Saúde

Brasil alcança marco histórico na eliminação da transmissão vertical de hepatite B

O Brasil celebra um avanço significativo na saúde pública ao atingir as metas internacionais estabelecidas para a eliminação da transmissão da hepatite B de mãe para filho. A conquista, anunciada pelo Ministério da Saúde durante o Dia Mundial de Luta contra Hepatites Virais, no Rio de Janeiro, representa um passo crucial na proteção de recém-nascidos e na melhoria dos indicadores de saúde do país.

Nos últimos dois anos, dados oficiais revelaram que menos de 0,1% das crianças com até cinco anos de idade apresentaram infecção ativa pelo HBV, o vírus causador da hepatite B. Este resultado notável levou o governo brasileiro a solicitar à Organização Pan-Americana de Saúde (Opas) a certificação internacional de eliminação da transmissão vertical do vírus, um reconhecimento que solidifica o compromisso nacional com a saúde materno-infantil.

O Caminho para a Conquista e os Indicadores de Sucesso

A prevalência da transmissão de mãe para filhos no Brasil atingiu um patamar impressionante de 0,0111% em 2025, um número significativamente abaixo do limite de 0,1% estabelecido pelas diretrizes internacionais. Este indicador reflete a eficácia das políticas públicas implementadas e o empenho das equipes de saúde em todo o território nacional.

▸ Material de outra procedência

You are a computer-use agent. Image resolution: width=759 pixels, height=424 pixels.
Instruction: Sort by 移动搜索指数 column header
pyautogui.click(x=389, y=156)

Para alcançar tal feito, o país superou outras metas importantes. A cobertura de acompanhamento pré-natal, por exemplo, ultrapassou os 98% entre 2024 e 2025, superando a meta de 95%. Além disso, a vacinação contra o HBV nas primeiras horas de vida dos recém-nascidos, que tem como objetivo atingir pelo menos 90% da população, alcançou 97% em 2024 e impressionantes 100% em 2025, demonstrando uma adesão exemplar.

Estratégias e Ações Fundamentais na Prevenção

A eliminação da transmissão vertical da hepatite B é o resultado de uma série de ações coordenadas e estratégicas. Entre as principais medidas adotadas, destacam-se a testagem para hepatite B durante o pré-natal, que permite a identificação precoce de gestantes infectadas, e o tratamento antiviral para reduzir o risco de transmissão durante a gravidez, quando necessário.

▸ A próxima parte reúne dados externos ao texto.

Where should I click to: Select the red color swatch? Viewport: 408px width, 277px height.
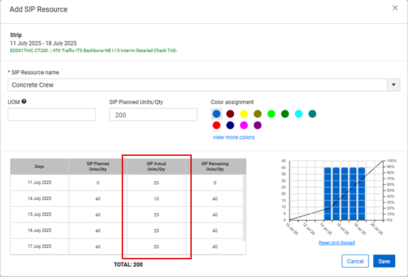coord(216,125)
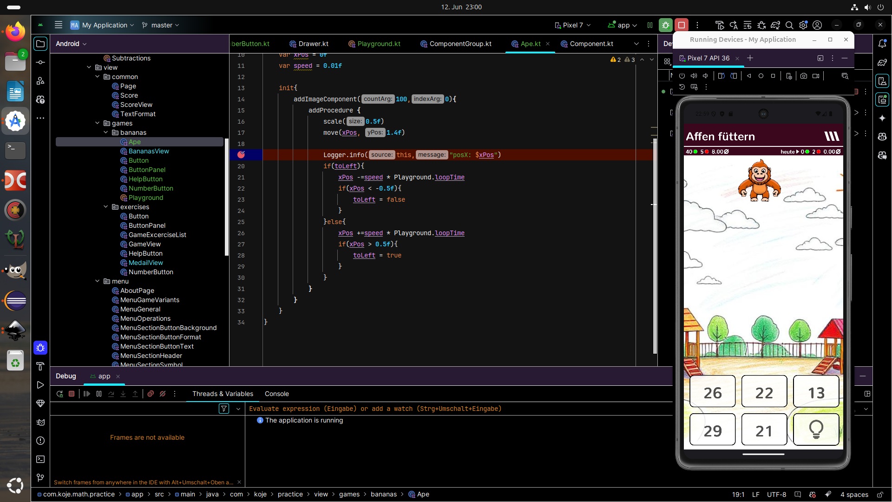Select the Debug run configuration icon

pyautogui.click(x=666, y=25)
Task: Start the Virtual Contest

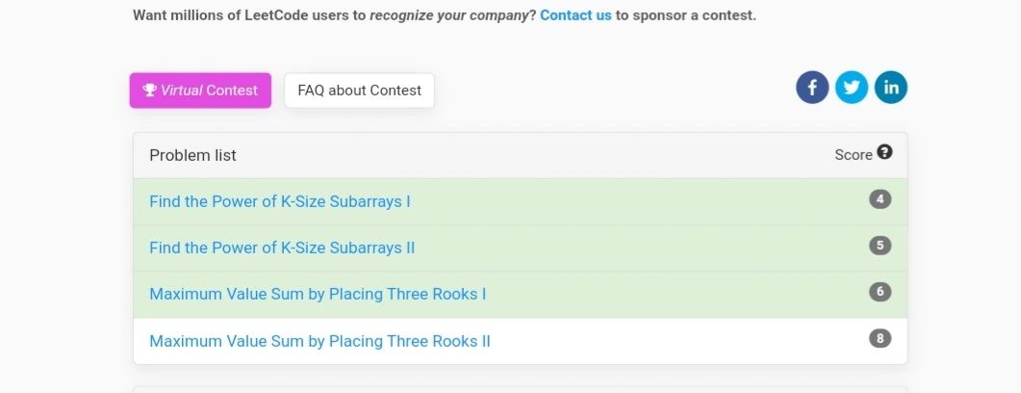Action: pyautogui.click(x=200, y=91)

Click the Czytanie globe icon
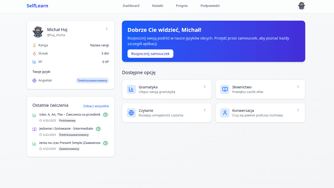click(x=131, y=113)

A vacinação contra o HBV, preferencialmente nas primeiras 12 horas de vida do bebê, é uma barreira fundamental contra a infecção. Complementarmente, a administração de imunoglobulina (HBIG) para filhos de mães com hepatite B oferece uma proteção adicional imediata. O ministro Alexandre Padilha enfatizou a importância dessas iniciativas.

“A retomada dos investimentos na atenção primária em saúde foi decisiva para isso. Sem a atenção primária em saúde forte e, sem a saúde baseada a partir das comunidades, não é possível alcançar a eliminação de doenças infecciosas”, afirmou o ministro.

Essa declaração sublinha o papel crucial da atenção primária e da proximidade com as comunidades na efetivação das políticas de saúde pública, garantindo que as ações preventivas e de tratamento cheguem a quem mais precisa.

Compromisso Contínuo e Desafios Futuros na Saúde Pública

Este não é o primeiro sucesso do Brasil na área de eliminação de doenças. Em dezembro de 2025, o país já havia conquistado a certificação internacional de eliminação da transmissão vertical do vírus HIV, que causa a Aids. Esses marcos reforçam o compromisso nacional de, até 2030, alcançar a eliminação de outras doenças como a sífilis, a doença de Chagas e o vírus linfotrópico de células T humanas (HTLV), além de manter os avanços na luta contra a hepatite B.

Apesar das conquistas, o caminho ainda apresenta desafios. O ministro Padilha destacou as dificuldades na eliminação da transmissão vertical da sífilis. “Todos nós sabemos que a dificuldade que temos de eliminar a transmissão vertical da sífilis não é falta de tecnologia, de um medicamento ou de um teste diagnóstico. Nosso maior desafio é proteger as mulheres. Porque infelizmente nós sabemos que muitas vezes identificamos uma mulher infectada por sífilis no começo da consulta do pré-natal, tratamos essa mulher na unidade básica de saúde, mas infelizmente essa mulher, por sua situação de vulnerabilidade, continua sendo infectada pelo seu parceiro ao longo de todo o pré-natal. Isso é o que ainda nos dificulta eliminar a transmissão vertical da sífilis”, explicou.

Essa observação ressalta a complexidade dos desafios em saúde pública, que muitas vezes transcendem a disponibilidade de recursos médicos e exigem uma abordagem mais ampla, que considere fatores sociais e de vulnerabilidade. O sucesso na eliminação da transmissão vertical da hepatite B, no entanto, serve de inspiração e modelo para os próximos objetivos.